__Set exercise 1__
Rewrite the listing from the line containing "The image size is (666, 469)." down to the line containing "Where should I click to: Click", replacing "branding label" with "logo text" and leaving everything else unchanged.

__Excerpt provided__
Shorts- anything with two layers is warmer than one, so when it's hot I'm rockin roadie shorts, the coolest ones of them I'd found is the LG Alveo 3k, but they have discontinued it  I'm open to suggestions of any cooler/ventilated fabric lycras- anyone?


----------



## Oni (Jan 15, 2004)

The stratos aren't tight, but they aren't loose either. Nice fit actually. Haven't had any issues with saddle snagging or really fit issues. I really forget I'm wearing them, which is a good thing. Mean's I'll probably walk out of the house nekkid one day.

I've got the medium sized and I'm probably at/near the size limit (I'm a 32/33 in most brands). 

They don't come with a liner, I've worn them with two different Mavic liners and both work fine. One of the liners is very airy, almost looks like fishnet stockings and those get the nod on the hot days. Got all the Mavic stuff off of Chainlove.come and backcountry.com at the end of last season when they were blowing it out. I would actually pay retail for the outer short and I'm trying to get my LBS to get me a pair. 

Oni


----------



## manmythlegend (May 21, 2012)

Wow really like royal racings designs. Two questions.

1. Are mtb shorts meant for regular usage ? Since I can't see myself buying 3-4 pairs of 100$ shorts Im hoping a single pair won't have worn out butt section at the end of the month.

2. Are inseams long on royal racing? I have a 34" inseam and hate shorts that make me look like an 80s jogger.


----------



## Oni (Jan 15, 2004)

regular usage like...wearing to the mall regular usage? While I have work some bike shorts as casual shorts, usually it's post ride burrito mawfest. Usually the pocket arraignment is lame or they just aren't comfortable. 

If you want shorts to wear out, get a pair of light weigh shorts (board shorts, hiking shorts and just throw a liner under them). 

No idea about royal.

__Set exercise 2__
Answer these questions from the bike shorts thread:
(a) What size of the Stratos shorts does Oni own?
(b) What brand of liners has Oni worn with the Stratos shorts?
(c) What inseam length does manmythlegend state?

__Supplied data__
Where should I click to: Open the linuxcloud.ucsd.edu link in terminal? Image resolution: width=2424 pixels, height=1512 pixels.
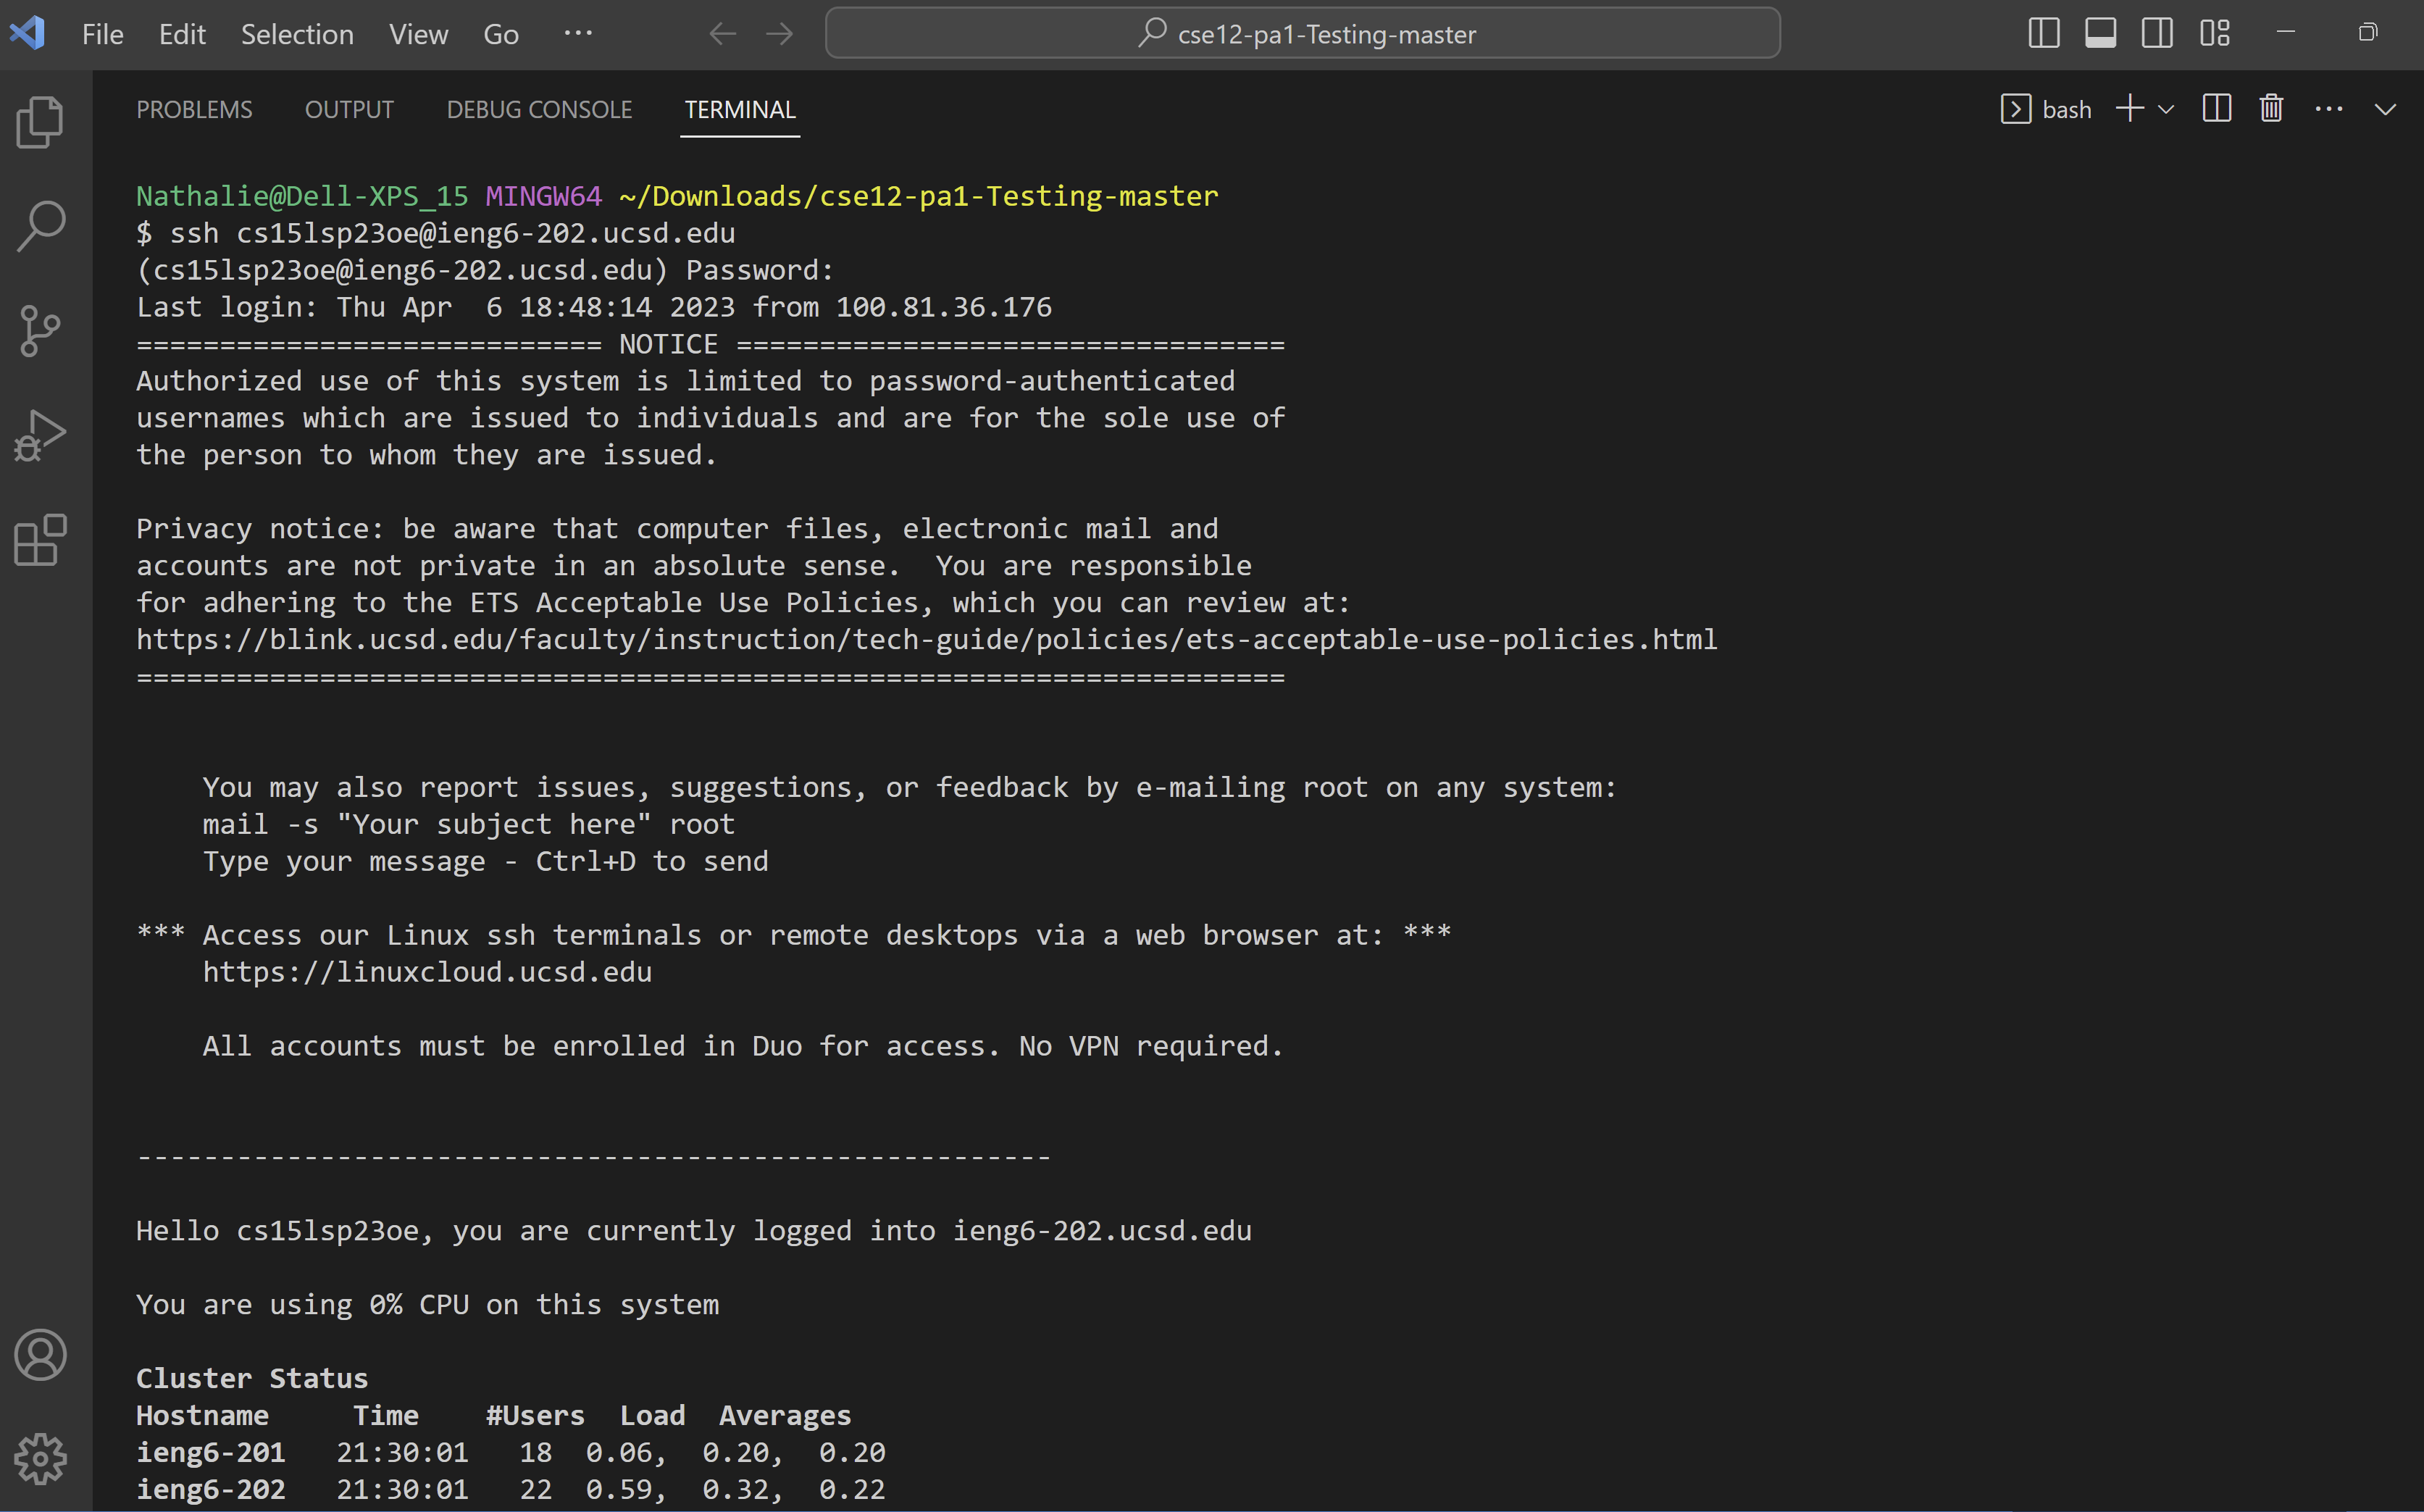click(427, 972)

* * *

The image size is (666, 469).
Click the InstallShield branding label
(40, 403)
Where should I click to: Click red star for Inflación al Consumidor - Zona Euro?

--

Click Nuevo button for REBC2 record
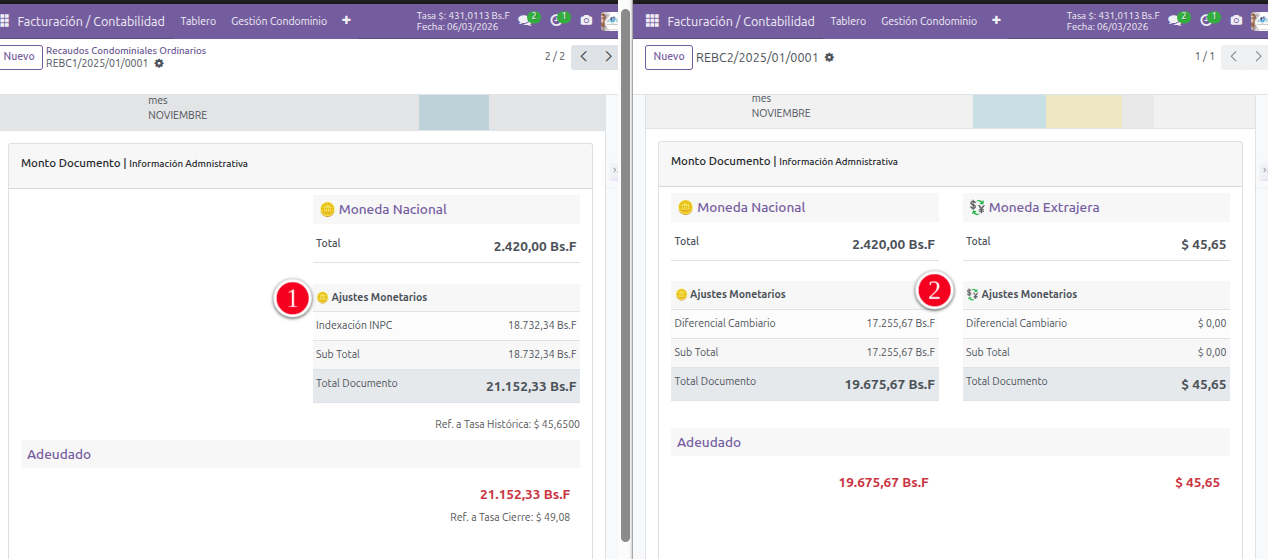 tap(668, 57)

__Exercise output 1__
The image size is (666, 469).
Click the InstallShield logo text
(40, 403)
Where should I click to: Click red star for Inflación al Consumidor - Zona Euro?

__Exercise output 2__
(a) Medium.
(b) Mavic.
(c) 34 inches.